Are landlords allowed to advertise “no pets” policies in accordance with Fair Housing Law?

In general, landlords in California are not allowed to advertise “no pets” policies in accordance with Fair Housing Laws. This means that a landlord cannot include such a clause in a lease agreement, nor can they bar certain types of pets from living on their property.
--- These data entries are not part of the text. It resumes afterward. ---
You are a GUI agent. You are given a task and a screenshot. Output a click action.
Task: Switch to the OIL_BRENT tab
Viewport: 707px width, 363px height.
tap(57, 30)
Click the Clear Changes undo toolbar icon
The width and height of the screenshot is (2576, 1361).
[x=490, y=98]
This also applies to breeds, such as pit bulls, that some landlords unjustly deem “dangerous” or “aggressive.” However, Fair Housing Law does allow landlords to put specific restrictions on the size or weight of a pet, as long as these do not disproportionately affect people with disabilities. These restrictions must be reasonably related to a legitimate business purpose, such as “pet-proofing” in order to minimize potential damage to the rental space. Also, landlords are allowed to charge an additional pet-related security deposit in order to cover any potential damages caused by a pet. In addition, they are allowed to require a pet addendum or rental agreement to name the pet and provide proof that the pet has been boarding an approved animal clinic or shelter that has administered any necessary vaccinations or other treatments to the pet. Ultimately, the purpose of Fair Housing Laws is to prevent discrimination on the basis of race, color, religion, sex, national origin, disability, and family status. As such, it does not allow landlords to bar tenants from having a pet, even if the landlord has specific concerns about the size or type of pet living on the property.